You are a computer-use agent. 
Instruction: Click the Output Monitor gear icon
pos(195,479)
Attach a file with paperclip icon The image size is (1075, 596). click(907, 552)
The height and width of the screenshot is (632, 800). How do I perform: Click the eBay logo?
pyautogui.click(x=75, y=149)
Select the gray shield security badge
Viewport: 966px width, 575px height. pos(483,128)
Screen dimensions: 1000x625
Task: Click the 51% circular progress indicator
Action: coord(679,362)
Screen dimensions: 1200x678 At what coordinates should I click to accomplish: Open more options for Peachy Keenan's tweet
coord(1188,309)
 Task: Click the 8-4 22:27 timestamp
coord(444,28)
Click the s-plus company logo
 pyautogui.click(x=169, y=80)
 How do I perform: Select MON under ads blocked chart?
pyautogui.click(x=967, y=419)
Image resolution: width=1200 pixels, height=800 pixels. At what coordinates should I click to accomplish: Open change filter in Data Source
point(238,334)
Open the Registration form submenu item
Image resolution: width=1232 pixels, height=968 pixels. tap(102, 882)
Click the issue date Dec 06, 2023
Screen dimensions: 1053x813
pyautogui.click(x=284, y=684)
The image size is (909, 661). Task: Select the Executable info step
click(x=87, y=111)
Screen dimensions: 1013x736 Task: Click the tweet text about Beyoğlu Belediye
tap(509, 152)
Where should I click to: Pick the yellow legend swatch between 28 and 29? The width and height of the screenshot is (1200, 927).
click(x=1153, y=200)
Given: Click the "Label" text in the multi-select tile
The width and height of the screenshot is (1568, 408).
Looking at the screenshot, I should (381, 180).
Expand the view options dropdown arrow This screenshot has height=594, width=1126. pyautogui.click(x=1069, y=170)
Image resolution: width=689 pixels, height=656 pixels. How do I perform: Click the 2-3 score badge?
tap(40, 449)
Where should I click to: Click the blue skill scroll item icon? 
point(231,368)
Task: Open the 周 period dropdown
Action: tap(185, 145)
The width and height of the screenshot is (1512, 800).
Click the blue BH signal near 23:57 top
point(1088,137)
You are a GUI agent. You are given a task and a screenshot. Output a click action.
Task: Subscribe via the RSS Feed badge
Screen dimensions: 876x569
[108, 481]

====

*Task*: Transcribe the opening lines of the listing exactly, please. Stop after the line that contains "Attach a file".

*Exercise result*:
You are a computer-use agent. 
Instruction: Click the Output Monitor gear icon
pos(195,479)
Attach a file with paperclip icon The image size is (1075, 596). click(907, 552)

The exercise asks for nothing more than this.